Release Notes


10.2 Chapter 8. Operational Performance

10.2.1 Block- Based Buffer Pool

This feature is only supported on the Sun Solaris Operating Environment.

Due to I/O overhead, prefetching pages from disk is an expensive operation. DB2's prefetching significantly improves throughput when processing can be overlapped with I/O. Most platforms provide high performance primitives to read contiguous pages from disk into discontiguous portions of memory. These primitives are usually called "scattered read" or "vectored I/O". On some platforms, the performance of these primitives cannot compete with doing I/O in large block sizes. By default, the buffer pools are page-based. That is, contiguous pages on disk are prefetched into discontiguous pages in memory. Prefetching performance can be further enhanced on these platforms if pages can be read from disk into contiguous pages in a buffer pool. A registry variable, DB2_BLOCK_BASED_BP, allows you to create a section in the buffer pool that holds sets of contiguous pages. These sets of contiguous pages are referred to as "blocks". By setting this registry variable, a sequential prefetch will read the pages from disk directly into these blocks instead of reading each page individually. This will improve I/O performance. For more information on this registry variable, see the 'Registry and Environment Variables' section of the Administration Guide.

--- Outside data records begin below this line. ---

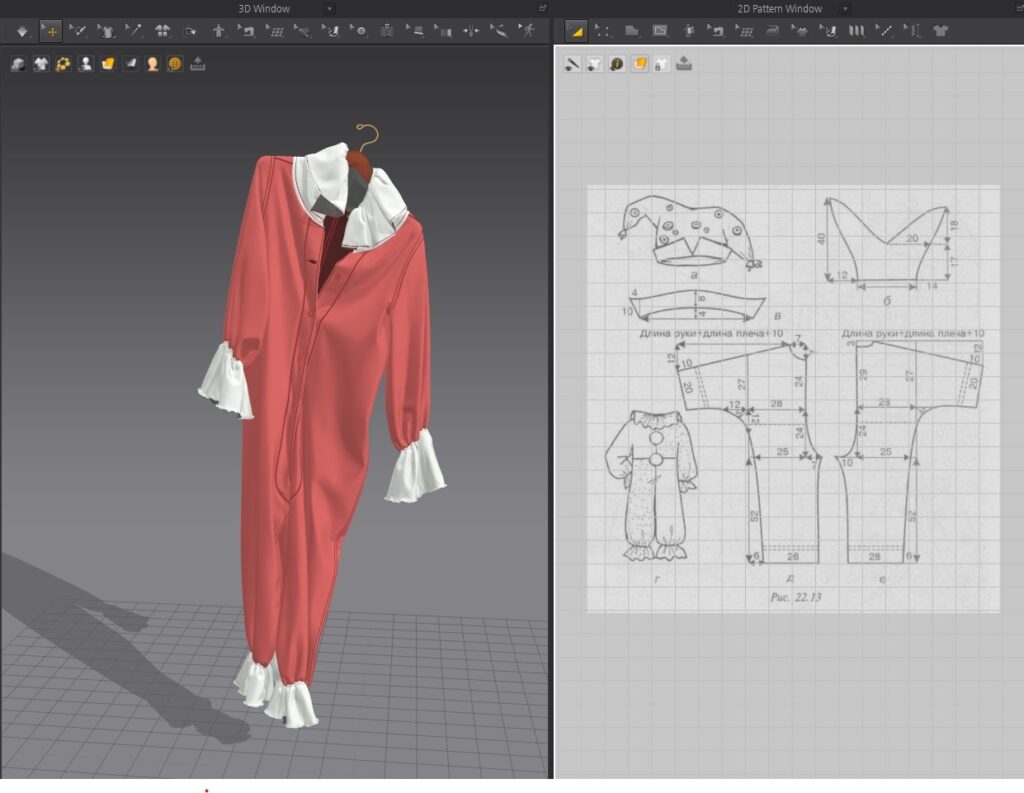The height and width of the screenshot is (793, 1024).
Task: Select the highlighted Select/Move tool in 3D toolbar
Action: pos(50,31)
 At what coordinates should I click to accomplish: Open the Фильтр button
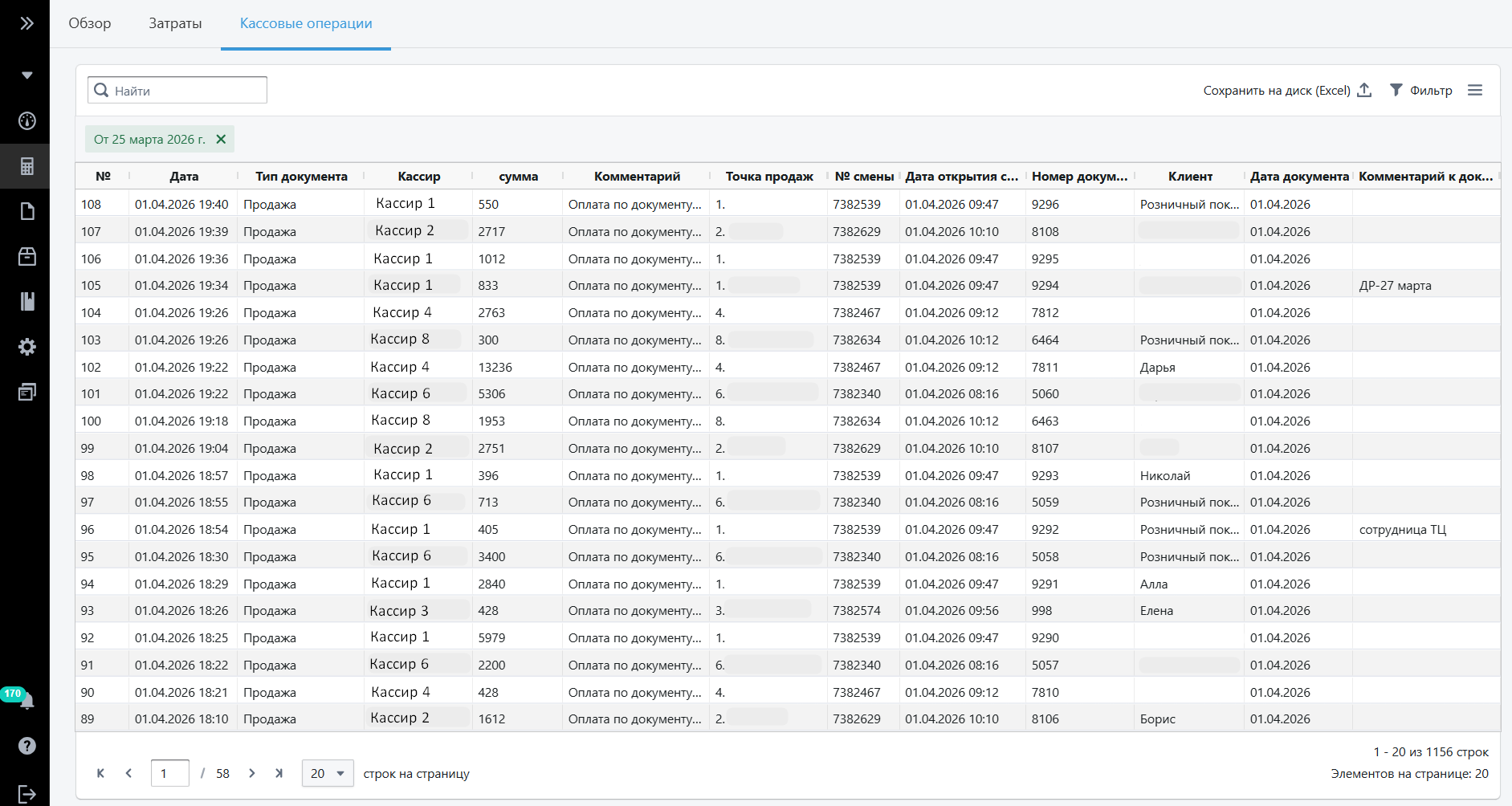(x=1421, y=91)
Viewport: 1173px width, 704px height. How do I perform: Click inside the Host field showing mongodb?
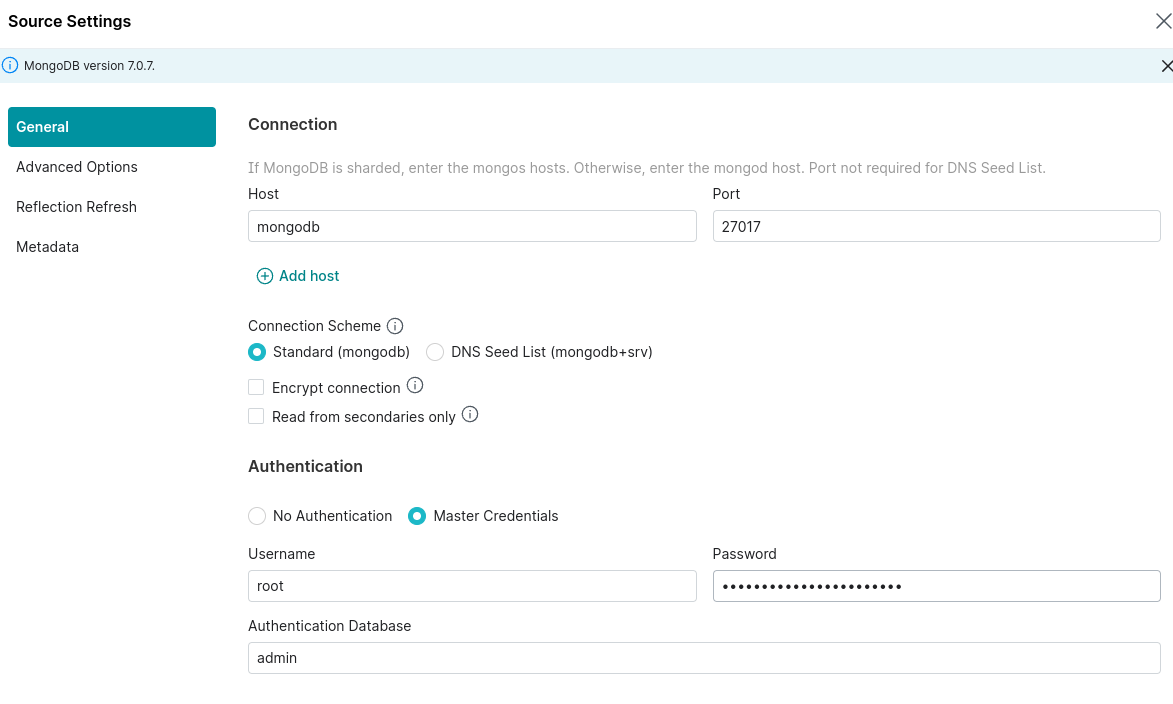pyautogui.click(x=470, y=226)
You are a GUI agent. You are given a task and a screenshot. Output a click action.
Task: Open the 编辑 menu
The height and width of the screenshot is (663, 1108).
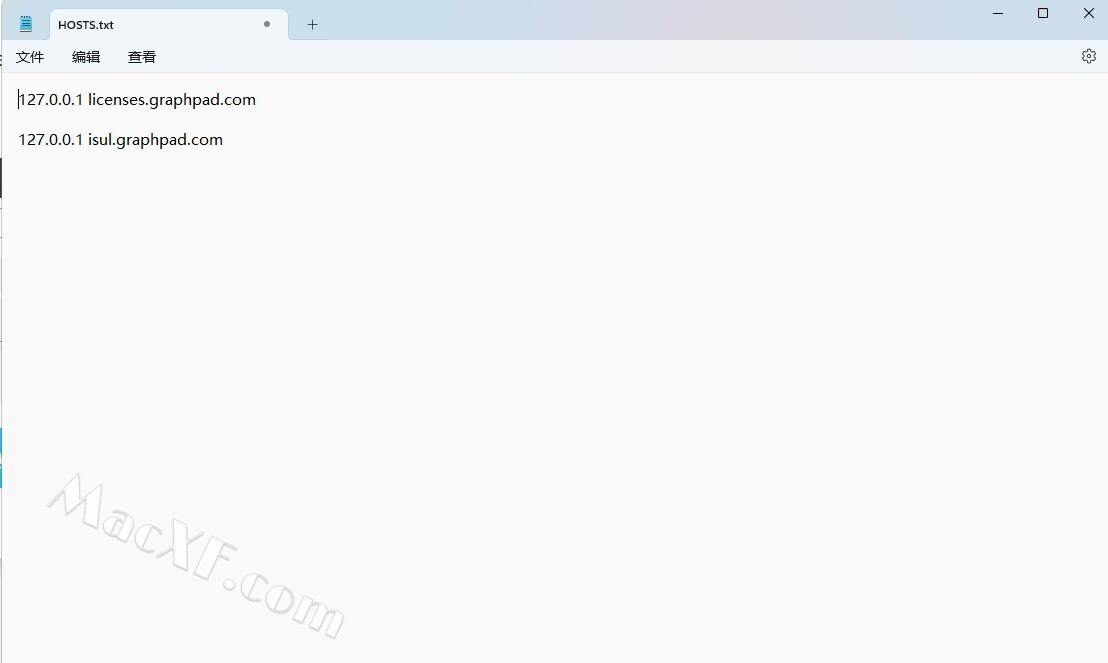point(86,57)
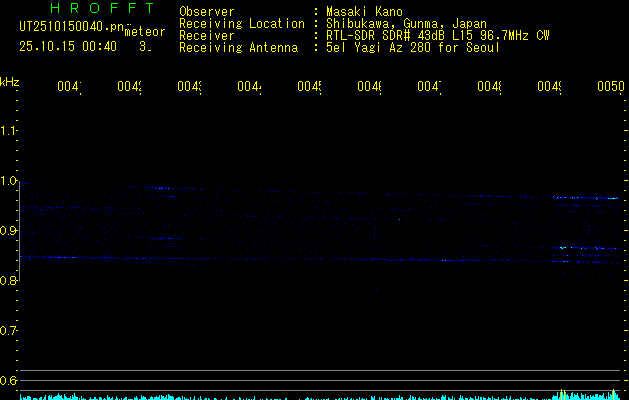Click the first time marker on the time axis
The height and width of the screenshot is (400, 629).
point(68,88)
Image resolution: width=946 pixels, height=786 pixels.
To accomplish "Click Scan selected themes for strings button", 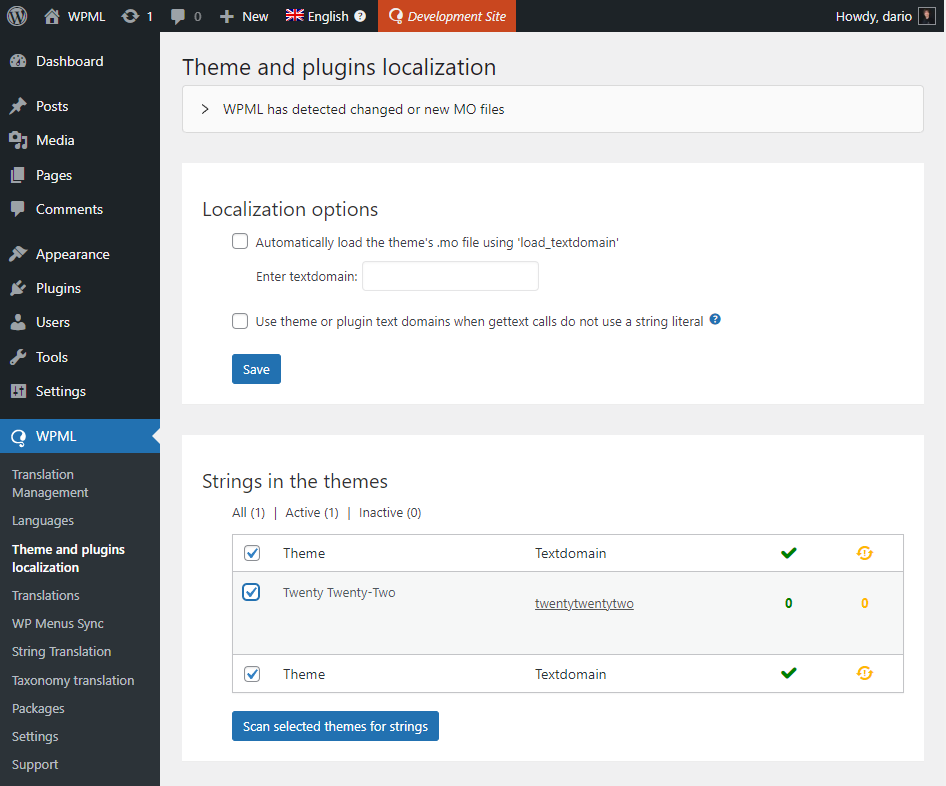I will [335, 726].
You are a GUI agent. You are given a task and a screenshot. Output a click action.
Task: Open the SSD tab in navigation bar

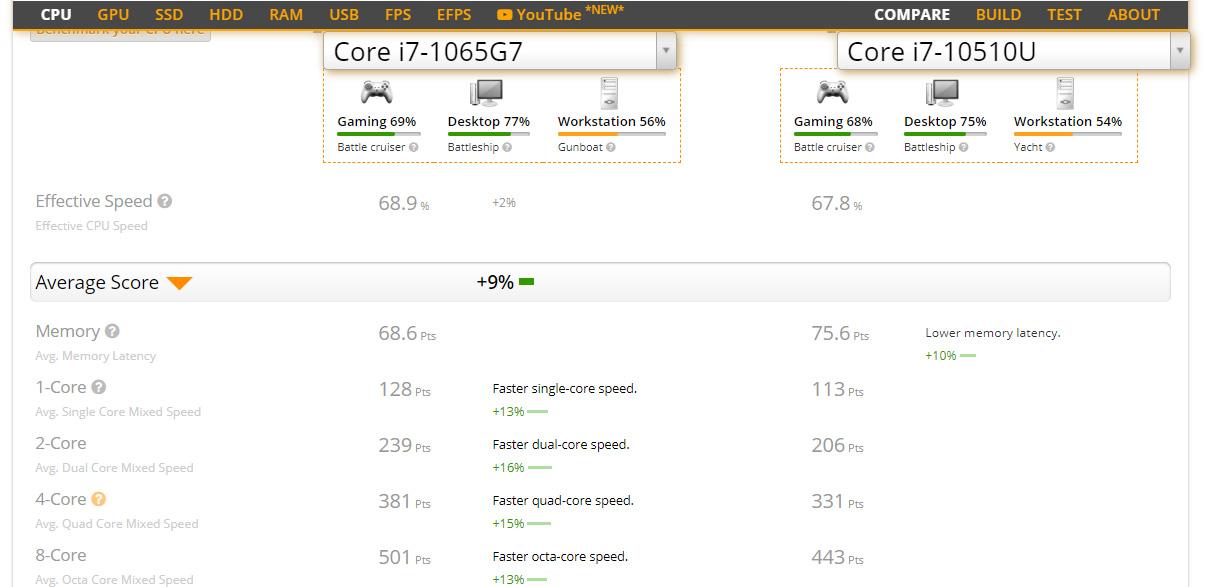[x=169, y=14]

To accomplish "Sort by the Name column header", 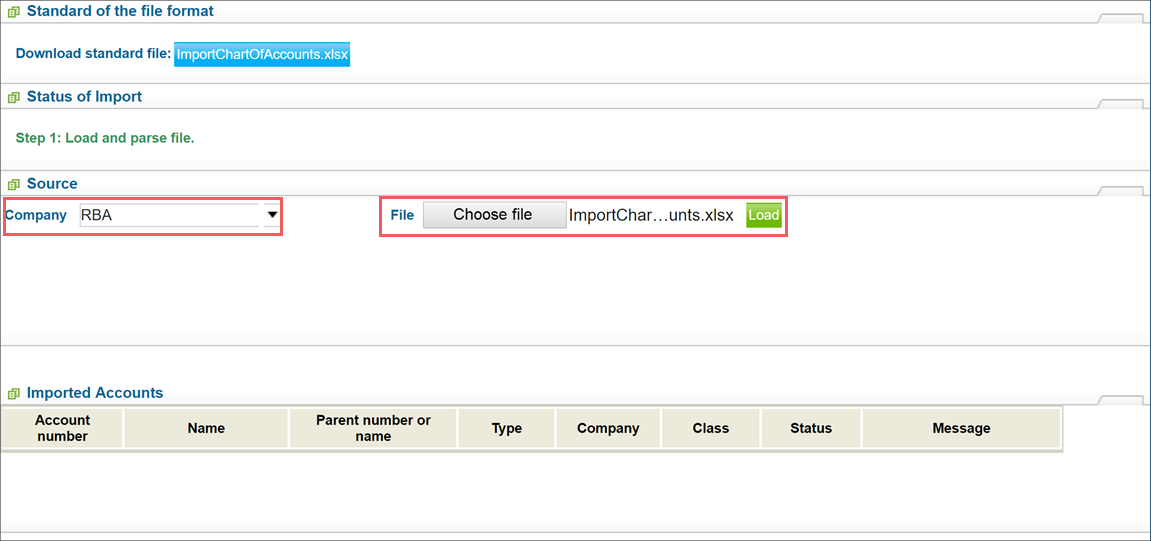I will point(206,428).
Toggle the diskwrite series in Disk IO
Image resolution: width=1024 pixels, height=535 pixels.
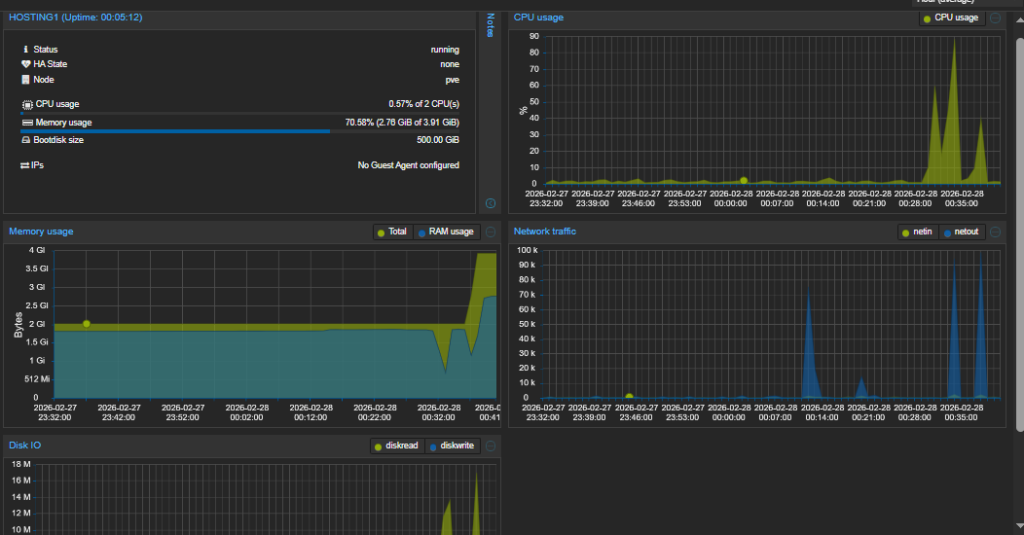[x=452, y=446]
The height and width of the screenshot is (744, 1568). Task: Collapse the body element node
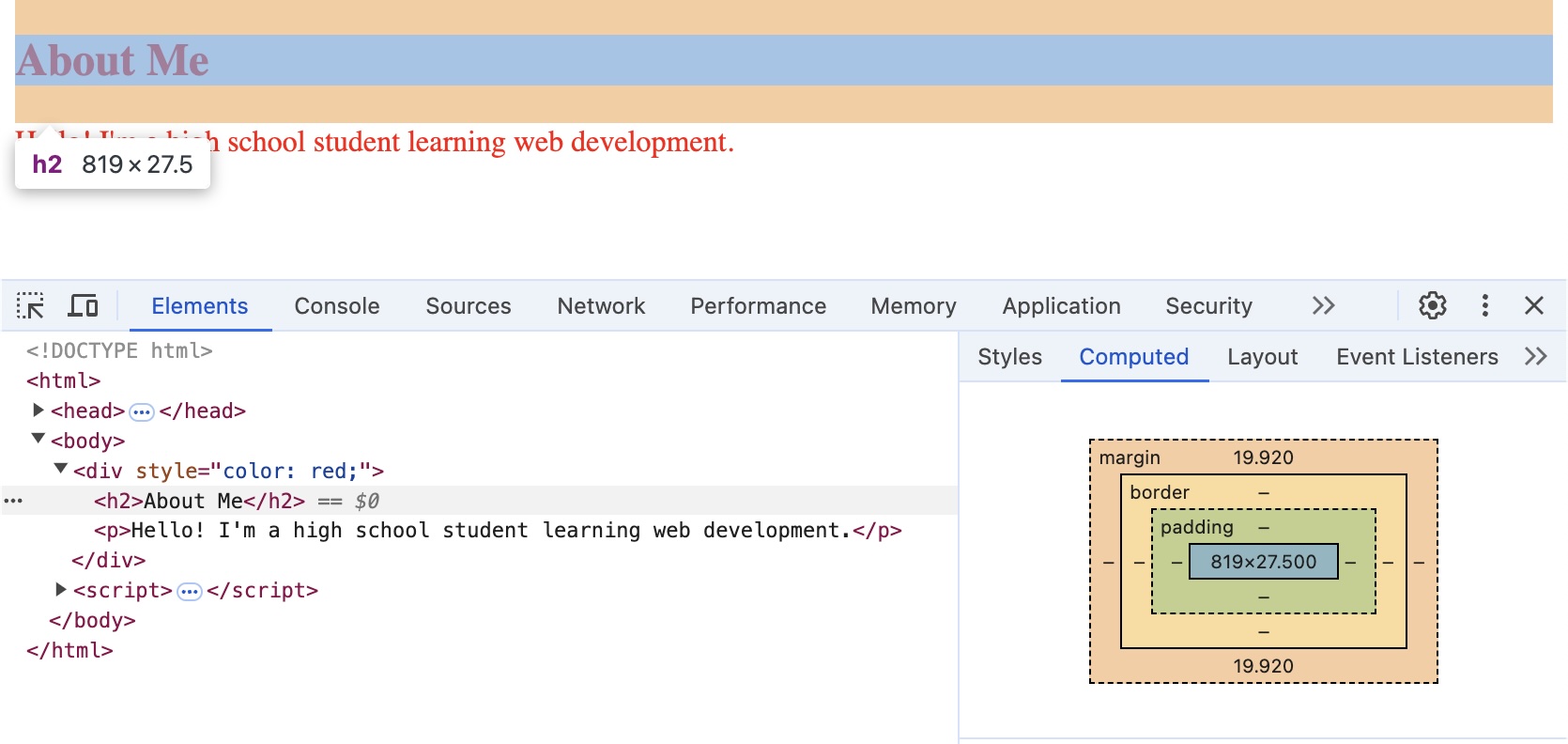click(38, 440)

Multiple table spaces of different extent sizes can be bound to a buffer pool of the same block size. There is a close relationship between extent sizes and block sizes even though they deal with separate concepts. An extent is the granularity at which table spaces are striped across multiple containers. A block is the only granularity at which I/O servers doing sequential prefetch requests will consider doing block-based I/O.

Individual sequential prefetch requests use extent-size pages. When such a prefetch request is received, the I/O server determines the cost and benefit of doing each request as a block-based I/O (if there is a block-based area in the buffer pool) instead of the page-based I/O using the scattered read method. The benefit of doing any I/O as block-based I/O is the performance benefit from reading from contiguous disk into contiguous memory. The cost is the amount of wasted buffer pool memory that can result from using this method.

Buffer pool memory can be wasted for two reasons when doing block-based I/O:

Note:
Each block in the block-based area of a buffer pool cannot be subdivided. The pages within the block must all be contiguous. As a result, there is a possibility of wasted space.

The I/O server allows for some wasted pages within each block in order to gain the benefit of doing block-based I/O. However, when too much of a block is wasted, the I/O server will revert to using page-based prefetching into the page area of the buffer pool. As a result, some of the I/O done during prefetching will not be block-based. This is not an optimal condition.

For optimal performance, you should have table spaces of the same extent size bound to a buffer pool of the same block size. Good performance can still be achieved if the extent size of some table spaces is greater than the block size of the buffer pool they are bound to. It is not advisable to bind table spaces to a buffer pool when the extent size is less than the block size.

Note:
The block area of a buffer pool is only used for sequential prefetching. If there is little or no sequential prefetching involved on your system, then the block area will be a wasted portion of the buffer pool.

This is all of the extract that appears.